> **Requirement**: Please reproduce every one of the following items line for line, without changing anything.

Records from a collection:
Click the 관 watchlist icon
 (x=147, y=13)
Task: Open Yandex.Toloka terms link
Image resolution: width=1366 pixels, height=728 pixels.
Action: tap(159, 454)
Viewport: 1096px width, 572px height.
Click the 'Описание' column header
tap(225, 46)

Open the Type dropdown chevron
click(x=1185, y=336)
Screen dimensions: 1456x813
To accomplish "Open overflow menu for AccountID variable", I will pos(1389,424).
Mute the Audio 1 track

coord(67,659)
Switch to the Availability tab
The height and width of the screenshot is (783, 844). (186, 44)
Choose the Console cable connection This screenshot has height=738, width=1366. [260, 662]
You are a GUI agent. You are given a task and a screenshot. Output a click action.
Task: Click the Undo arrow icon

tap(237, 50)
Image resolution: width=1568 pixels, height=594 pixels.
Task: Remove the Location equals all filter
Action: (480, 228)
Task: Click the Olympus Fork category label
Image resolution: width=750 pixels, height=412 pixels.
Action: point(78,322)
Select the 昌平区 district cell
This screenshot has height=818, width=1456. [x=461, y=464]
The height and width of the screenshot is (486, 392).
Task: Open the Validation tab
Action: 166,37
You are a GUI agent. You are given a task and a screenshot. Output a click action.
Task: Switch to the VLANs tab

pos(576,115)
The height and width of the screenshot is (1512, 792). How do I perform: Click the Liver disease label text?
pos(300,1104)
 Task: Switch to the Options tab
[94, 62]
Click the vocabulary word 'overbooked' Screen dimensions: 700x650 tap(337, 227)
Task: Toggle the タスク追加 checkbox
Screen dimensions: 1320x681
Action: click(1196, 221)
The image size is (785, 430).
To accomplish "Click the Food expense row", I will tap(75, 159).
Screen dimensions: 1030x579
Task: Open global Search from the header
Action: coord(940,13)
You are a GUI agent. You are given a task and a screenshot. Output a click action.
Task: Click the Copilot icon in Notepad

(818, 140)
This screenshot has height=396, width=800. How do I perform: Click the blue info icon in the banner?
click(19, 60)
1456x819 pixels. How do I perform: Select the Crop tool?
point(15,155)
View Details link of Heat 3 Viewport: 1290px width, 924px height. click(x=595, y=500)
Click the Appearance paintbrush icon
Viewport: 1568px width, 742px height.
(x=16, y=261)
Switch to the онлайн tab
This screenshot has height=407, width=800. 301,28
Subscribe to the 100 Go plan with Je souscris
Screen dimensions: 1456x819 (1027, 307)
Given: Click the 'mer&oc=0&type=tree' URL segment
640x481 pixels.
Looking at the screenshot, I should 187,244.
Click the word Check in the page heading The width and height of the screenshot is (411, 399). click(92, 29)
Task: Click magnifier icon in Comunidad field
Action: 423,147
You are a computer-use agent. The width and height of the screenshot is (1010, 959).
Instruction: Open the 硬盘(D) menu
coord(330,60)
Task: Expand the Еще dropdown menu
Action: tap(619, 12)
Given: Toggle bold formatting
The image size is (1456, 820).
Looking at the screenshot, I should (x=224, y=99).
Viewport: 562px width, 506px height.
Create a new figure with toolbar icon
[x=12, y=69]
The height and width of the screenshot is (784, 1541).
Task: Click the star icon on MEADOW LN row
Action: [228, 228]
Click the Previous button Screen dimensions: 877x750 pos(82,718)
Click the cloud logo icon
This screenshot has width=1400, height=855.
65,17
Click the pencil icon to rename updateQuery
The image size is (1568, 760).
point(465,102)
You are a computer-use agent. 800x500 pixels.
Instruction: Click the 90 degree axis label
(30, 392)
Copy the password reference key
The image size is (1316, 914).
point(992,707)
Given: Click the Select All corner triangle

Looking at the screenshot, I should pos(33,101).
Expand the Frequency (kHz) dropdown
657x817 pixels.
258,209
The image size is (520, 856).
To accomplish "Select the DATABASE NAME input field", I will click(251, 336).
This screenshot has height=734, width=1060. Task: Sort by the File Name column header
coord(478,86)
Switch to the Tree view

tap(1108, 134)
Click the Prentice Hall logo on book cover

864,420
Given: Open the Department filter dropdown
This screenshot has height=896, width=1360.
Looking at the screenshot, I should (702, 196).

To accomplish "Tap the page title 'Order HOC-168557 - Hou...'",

> **Reply**:
Click the 관 watchlist icon
 (x=147, y=13)
Task: Open Yandex.Toloka terms link
Image resolution: width=1366 pixels, height=728 pixels.
Action: tap(159, 454)
Viewport: 1096px width, 572px height.
Click the 'Описание' column header
tap(225, 46)

Open the Type dropdown chevron
click(x=1185, y=336)
Screen dimensions: 1456x813
To accomplish "Open overflow menu for AccountID variable", I will pos(1389,424).
Mute the Audio 1 track

coord(67,659)
Switch to the Availability tab
The height and width of the screenshot is (783, 844). (186, 44)
Choose the Console cable connection This screenshot has height=738, width=1366. [260, 662]
You are a GUI agent. You are given a task and a screenshot. Output a click action.
Task: Click the Undo arrow icon

tap(237, 50)
Image resolution: width=1568 pixels, height=594 pixels.
Task: Remove the Location equals all filter
Action: (480, 228)
Task: Click the Olympus Fork category label
Image resolution: width=750 pixels, height=412 pixels.
Action: point(78,322)
Select the 昌平区 district cell
This screenshot has height=818, width=1456. [x=461, y=464]
The height and width of the screenshot is (486, 392).
Task: Open the Validation tab
Action: 166,37
You are a GUI agent. You are given a task and a screenshot. Output a click action.
Task: Switch to the VLANs tab

pos(576,115)
The height and width of the screenshot is (1512, 792). How do I perform: Click the Liver disease label text?
pos(300,1104)
 Task: Switch to the Options tab
[94, 62]
Click the vocabulary word 'overbooked' Screen dimensions: 700x650 tap(337, 227)
Task: Toggle the タスク追加 checkbox
Screen dimensions: 1320x681
Action: click(1196, 221)
The image size is (785, 430).
To accomplish "Click the Food expense row", I will tap(75, 159).
Screen dimensions: 1030x579
Task: Open global Search from the header
Action: coord(940,13)
You are a GUI agent. You are given a task and a screenshot. Output a click action.
Task: Click the Copilot icon in Notepad

(818, 140)
This screenshot has height=396, width=800. How do I perform: Click the blue info icon in the banner?
click(19, 60)
1456x819 pixels. How do I perform: Select the Crop tool?
point(15,155)
View Details link of Heat 3 Viewport: 1290px width, 924px height. click(x=595, y=500)
Click the Appearance paintbrush icon
Viewport: 1568px width, 742px height.
(x=16, y=261)
Switch to the онлайн tab
This screenshot has height=407, width=800. 301,28
Subscribe to the 100 Go plan with Je souscris
Screen dimensions: 1456x819 (1027, 307)
Given: Click the 'mer&oc=0&type=tree' URL segment
640x481 pixels.
Looking at the screenshot, I should 187,244.
Click the word Check in the page heading The width and height of the screenshot is (411, 399). click(92, 29)
Task: Click magnifier icon in Comunidad field
Action: 423,147
You are a computer-use agent. The width and height of the screenshot is (1010, 959).
Instruction: Open the 硬盘(D) menu
coord(330,60)
Task: Expand the Еще dropdown menu
Action: tap(619, 12)
Given: Toggle bold formatting
The image size is (1456, 820).
Looking at the screenshot, I should (x=224, y=99).
Viewport: 562px width, 506px height.
Create a new figure with toolbar icon
[x=12, y=69]
The height and width of the screenshot is (784, 1541).
Task: Click the star icon on MEADOW LN row
Action: [228, 228]
Click the Previous button Screen dimensions: 877x750 pos(82,718)
Click the cloud logo icon
This screenshot has width=1400, height=855.
65,17
Click the pencil icon to rename updateQuery
The image size is (1568, 760).
point(465,102)
You are a computer-use agent. 800x500 pixels.
Instruction: Click the 90 degree axis label
(30, 392)
Copy the password reference key
The image size is (1316, 914).
point(992,707)
Given: Click the Select All corner triangle

Looking at the screenshot, I should pos(33,101).
Expand the Frequency (kHz) dropdown
657x817 pixels.
258,209
The image size is (520, 856).
To accomplish "Select the DATABASE NAME input field", I will click(251, 336).
This screenshot has height=734, width=1060. Task: Sort by the File Name column header
coord(478,86)
Switch to the Tree view

tap(1108, 134)
Click the Prentice Hall logo on book cover

864,420
Given: Open the Department filter dropdown
This screenshot has height=896, width=1360.
Looking at the screenshot, I should (702, 196).

To accomplish "Tap the page title 'Order HOC-168557 - Hou...'",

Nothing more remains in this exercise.